Simple Answer is NO, sorry.

Battery to Battery cable layout is fine, but then what you need to do is chose the +ve of one battery as the feed, the -ve of the opposite battery (i.e. other side of the middle battery) as the ground, and then treat those two points as the ONLY +ve and -ve connections to any device putting power in or pulling power out

The fuse shown implies the left battery is some distance from the other two - is that correct?


----------



## mossypossy (Oct 16, 2017)

Left hand battery under drivers seat. Other two are a few feet away under bench.


----------



## wildebus (Oct 16, 2017)

This is the external (to battery bank) you need...



internal is kinda fine as it is. needs to be decent gauge cable (16mm or even 25mm ideally)

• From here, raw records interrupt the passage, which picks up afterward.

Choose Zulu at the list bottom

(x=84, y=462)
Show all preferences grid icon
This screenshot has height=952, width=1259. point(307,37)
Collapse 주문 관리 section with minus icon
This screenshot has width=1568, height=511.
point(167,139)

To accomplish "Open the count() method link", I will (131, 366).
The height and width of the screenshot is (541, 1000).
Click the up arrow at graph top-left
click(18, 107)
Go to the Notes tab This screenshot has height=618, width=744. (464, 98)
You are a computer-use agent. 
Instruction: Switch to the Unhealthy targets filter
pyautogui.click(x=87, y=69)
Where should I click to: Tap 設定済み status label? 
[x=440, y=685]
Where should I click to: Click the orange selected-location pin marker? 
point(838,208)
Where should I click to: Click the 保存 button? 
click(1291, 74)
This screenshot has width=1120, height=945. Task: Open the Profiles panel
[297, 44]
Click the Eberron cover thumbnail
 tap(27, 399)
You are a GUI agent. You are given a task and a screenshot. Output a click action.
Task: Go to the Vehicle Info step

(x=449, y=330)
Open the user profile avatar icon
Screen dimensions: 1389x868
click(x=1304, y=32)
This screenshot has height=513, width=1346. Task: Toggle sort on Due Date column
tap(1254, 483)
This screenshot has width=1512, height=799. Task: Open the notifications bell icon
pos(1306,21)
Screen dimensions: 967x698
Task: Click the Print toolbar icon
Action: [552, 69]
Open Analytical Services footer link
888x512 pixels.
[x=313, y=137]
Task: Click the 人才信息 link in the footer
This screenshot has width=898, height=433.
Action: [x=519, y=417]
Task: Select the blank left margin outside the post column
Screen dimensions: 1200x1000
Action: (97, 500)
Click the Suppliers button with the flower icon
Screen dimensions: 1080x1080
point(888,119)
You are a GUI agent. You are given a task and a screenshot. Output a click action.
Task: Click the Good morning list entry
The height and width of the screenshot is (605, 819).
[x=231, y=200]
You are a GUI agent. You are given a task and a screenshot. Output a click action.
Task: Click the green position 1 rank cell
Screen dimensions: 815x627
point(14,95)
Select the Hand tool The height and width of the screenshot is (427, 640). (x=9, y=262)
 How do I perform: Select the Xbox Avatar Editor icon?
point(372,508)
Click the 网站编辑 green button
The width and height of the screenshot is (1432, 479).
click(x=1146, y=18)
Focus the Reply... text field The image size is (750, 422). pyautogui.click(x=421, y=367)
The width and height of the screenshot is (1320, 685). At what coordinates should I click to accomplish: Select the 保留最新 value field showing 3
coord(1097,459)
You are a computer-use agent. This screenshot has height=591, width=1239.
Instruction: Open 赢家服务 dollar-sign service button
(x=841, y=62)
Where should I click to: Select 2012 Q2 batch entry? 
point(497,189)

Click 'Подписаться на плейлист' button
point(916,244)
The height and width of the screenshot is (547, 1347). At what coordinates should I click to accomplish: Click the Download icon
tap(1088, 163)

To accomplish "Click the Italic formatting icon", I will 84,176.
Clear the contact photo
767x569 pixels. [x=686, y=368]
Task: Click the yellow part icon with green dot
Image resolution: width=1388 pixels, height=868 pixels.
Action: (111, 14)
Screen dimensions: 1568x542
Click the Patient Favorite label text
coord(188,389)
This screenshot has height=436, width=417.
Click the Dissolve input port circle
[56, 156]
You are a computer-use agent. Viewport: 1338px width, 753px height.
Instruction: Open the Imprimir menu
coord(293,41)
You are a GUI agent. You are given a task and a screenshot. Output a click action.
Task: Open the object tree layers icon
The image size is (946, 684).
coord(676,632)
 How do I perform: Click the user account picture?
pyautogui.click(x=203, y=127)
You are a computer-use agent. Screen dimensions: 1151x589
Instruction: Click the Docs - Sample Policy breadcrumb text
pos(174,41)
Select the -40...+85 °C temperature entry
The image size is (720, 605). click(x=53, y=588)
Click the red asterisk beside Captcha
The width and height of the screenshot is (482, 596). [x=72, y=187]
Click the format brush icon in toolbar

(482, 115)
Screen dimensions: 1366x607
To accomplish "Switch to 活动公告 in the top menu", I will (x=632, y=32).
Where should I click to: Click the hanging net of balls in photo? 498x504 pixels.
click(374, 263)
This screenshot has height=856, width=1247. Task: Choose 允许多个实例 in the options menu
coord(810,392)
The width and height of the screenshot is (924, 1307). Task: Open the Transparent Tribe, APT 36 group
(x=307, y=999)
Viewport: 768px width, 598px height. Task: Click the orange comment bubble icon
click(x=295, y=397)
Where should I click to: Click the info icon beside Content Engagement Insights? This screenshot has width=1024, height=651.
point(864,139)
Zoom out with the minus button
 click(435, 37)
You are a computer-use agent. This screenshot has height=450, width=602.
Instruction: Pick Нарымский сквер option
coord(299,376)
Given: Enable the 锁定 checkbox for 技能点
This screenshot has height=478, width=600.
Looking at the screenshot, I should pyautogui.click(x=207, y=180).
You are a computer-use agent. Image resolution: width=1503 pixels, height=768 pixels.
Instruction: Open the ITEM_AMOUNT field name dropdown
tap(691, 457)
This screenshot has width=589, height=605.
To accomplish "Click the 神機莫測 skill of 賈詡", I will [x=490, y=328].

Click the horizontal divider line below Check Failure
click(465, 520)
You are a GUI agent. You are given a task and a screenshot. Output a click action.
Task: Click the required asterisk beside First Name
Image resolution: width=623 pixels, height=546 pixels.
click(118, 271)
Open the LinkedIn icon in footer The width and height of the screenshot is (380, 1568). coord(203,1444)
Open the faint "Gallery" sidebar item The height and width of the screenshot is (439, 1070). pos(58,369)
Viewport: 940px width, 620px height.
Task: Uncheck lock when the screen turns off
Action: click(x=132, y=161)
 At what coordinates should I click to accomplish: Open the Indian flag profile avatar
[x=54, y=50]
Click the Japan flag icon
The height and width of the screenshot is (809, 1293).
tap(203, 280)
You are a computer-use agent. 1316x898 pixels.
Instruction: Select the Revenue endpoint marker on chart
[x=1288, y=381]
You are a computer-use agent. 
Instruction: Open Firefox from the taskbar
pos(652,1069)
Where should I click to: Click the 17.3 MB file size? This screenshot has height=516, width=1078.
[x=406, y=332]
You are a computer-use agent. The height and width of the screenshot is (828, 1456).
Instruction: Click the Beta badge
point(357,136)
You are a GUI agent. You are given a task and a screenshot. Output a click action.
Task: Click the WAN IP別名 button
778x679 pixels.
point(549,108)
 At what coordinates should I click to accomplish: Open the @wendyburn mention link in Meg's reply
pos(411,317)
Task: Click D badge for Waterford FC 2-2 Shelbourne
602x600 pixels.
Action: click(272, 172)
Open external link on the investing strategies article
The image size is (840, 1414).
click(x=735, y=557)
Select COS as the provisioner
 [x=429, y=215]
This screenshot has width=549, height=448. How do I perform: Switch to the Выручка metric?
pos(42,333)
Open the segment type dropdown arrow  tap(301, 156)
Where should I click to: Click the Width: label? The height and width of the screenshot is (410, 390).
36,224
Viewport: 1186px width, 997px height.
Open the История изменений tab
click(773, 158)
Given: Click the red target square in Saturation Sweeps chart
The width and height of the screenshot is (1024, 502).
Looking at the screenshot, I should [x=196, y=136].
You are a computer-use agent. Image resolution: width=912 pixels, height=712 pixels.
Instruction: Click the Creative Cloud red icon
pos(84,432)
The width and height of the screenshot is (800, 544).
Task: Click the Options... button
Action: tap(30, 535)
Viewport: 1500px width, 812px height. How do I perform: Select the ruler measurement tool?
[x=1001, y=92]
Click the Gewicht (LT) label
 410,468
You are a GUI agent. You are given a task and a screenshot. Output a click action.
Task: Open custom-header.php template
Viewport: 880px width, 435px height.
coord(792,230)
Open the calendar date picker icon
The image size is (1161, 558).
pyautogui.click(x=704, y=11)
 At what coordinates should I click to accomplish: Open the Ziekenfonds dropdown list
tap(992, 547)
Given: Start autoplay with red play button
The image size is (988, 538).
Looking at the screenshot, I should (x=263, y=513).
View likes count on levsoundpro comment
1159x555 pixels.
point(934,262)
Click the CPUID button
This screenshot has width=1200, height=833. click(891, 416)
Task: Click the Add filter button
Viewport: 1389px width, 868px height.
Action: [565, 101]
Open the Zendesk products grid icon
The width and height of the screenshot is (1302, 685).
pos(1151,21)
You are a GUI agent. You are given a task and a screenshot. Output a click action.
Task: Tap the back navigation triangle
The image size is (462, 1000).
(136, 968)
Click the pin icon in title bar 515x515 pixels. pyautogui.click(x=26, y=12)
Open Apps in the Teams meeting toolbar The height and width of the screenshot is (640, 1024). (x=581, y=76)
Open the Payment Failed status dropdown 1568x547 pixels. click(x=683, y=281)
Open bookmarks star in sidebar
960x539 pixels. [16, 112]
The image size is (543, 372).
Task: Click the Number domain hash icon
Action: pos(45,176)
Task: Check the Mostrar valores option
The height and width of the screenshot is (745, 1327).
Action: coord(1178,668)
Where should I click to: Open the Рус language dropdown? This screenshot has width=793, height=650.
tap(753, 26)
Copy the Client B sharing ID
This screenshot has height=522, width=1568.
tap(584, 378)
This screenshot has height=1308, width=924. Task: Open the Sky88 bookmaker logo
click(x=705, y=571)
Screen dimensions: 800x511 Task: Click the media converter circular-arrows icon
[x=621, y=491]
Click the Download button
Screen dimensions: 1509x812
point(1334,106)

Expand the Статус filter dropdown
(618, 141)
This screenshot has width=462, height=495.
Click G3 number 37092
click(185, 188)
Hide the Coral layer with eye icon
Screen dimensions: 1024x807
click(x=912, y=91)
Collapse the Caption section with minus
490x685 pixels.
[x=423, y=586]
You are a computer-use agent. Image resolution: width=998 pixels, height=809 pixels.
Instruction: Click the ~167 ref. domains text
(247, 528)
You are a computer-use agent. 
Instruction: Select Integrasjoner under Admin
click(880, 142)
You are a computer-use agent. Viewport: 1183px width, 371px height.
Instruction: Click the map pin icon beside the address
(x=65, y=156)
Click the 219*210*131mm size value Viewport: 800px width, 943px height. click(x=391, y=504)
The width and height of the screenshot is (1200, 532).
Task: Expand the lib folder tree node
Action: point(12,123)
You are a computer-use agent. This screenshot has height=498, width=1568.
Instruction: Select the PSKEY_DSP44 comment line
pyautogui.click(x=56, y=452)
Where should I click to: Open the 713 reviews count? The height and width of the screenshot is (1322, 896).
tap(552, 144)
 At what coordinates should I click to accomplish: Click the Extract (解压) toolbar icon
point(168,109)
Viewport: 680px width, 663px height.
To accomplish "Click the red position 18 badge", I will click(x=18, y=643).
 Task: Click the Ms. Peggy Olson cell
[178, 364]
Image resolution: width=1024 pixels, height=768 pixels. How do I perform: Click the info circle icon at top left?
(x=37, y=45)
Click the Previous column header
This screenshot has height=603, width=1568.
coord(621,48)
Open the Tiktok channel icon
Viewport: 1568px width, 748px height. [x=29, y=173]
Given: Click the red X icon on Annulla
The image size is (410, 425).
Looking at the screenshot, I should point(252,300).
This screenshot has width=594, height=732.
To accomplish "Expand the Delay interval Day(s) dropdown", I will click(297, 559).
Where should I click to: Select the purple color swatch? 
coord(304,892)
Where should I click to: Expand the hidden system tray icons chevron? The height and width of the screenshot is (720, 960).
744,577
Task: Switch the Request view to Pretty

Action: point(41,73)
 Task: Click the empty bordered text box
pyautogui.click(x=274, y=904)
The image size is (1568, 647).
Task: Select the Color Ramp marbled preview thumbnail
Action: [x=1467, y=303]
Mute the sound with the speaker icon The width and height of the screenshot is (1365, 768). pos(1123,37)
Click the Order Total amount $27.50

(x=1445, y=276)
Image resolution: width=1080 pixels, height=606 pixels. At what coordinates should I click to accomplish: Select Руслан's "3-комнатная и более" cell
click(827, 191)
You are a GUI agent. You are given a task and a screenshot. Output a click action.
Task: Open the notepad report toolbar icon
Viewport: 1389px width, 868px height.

Sorry - the inverter ground still shows that going to RH Battery - it should be LH Battery


----------



## colinm (Oct 16, 2017)

wildebus said:


> Simple Answer is NO, sorry.
> 
> Battery to Battery cable layout is fine, but then what you need to do is chose the +ve of one battery as the feed, the -ve of the opposite battery (i.e. other side of the middle battery) as the ground, and then treat those two points as the ONLY +ve and -ve connections to any device putting power in or pulling power out
> 
> The fuse shown implies the left battery is some distance from the other two - is that correct?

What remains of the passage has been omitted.